The three men sheathed their swords and stepped back inside the camp to where their horses were tethered, along with those belonging to the wounded singulares. As soon as he left the barricade, the capsarius caught him again and, even as Fronto shouted at the man, he slapped a vinegar-soaked sponge into the open cut on the forearm, causing Fronto to let forth a sharp bellow and a series of unpleasant expletives. The capsarius ignored the legate as he howled and his good hand went to the dagger at his belt, wrapping a bandage around the wound and binding it tight, tying it off at the end with professional, practiced ease. Fronto threw him a murderous look, the dagger half-drawn before he snicked it back into its sheath. The medic smiled. ‘At least you won’t bleed out, legate.’
‘You might, if you try that again.’
But the capsarius was already running off to help another man who’d fallen back from the barricade, and Fronto joined his singulares at the steeds, hurriedly untying the reins and then hauling himself into the saddle, grunting at the pain in his arm, but reluctantly acknowledging the good work of the medic.
‘Where are we bound?’ Masgava asked.
‘North wall. There’s been a breach and Labienus hasn’t reacted. I want to know what’s going on.’

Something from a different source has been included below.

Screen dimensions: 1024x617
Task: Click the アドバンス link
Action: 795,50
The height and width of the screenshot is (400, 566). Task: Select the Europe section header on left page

The three men heeled their horses and rode off through the chaos of wounded men and supply dumps, between the lines of tents and towards the site of the main battle. Fronto hoped fervently that the young centurion he’d just left could hold that gate. It would be little use recovering the north rampart if the southeast gate was overrun. The camp was under too much pressure.
Precious moments passed as the three men passed the leather tents and burst out into the open area at the north end of the camp. The sight that greeted Fronto was heart-stopping.
The nearest rows of tents to the wall had been cleared out of the way by enterprising wounded officers and their stumbling, bleeding men, and a low barricade of junk had been hastily raised, half a dozen scorpions from the reserve supplies set up along the line, manned and stocked with ammunition. Men who were clearly novices at the art held the spare bows that had been dug out from somewhere and their arrows protruded from the junk wall before them ready to be nocked and loosed.
This was the last line. The desperate one. Manned by the sick and the injured and making use of whatever could be found, for the wounded had seen the rampart give four times now and had decided they had to do something.
The north wall itself was no longer visible. Even the towers had suffered, every third or fourth one having been brought down somehow. Fronto had expected to see beleaguered legionaries atop the parapet, fighting off an external sea of Gauls, as at the southeast. But the defensive line here was now an arbitrary thing, much of the fighting going on inside the camp. Every now and then a Gaul would break free of the struggle, already inside the camp’s confines, and run for the tent lines. When that happened, the wounded let fly with whatever they had, putting the incursions down. But the number of Gauls inside the camp was growing even as Fronto watched, and the ever-changing line of defence was gradually moving back towards the ‘wounded wall’. The camp was a dozen heartbeats from lost.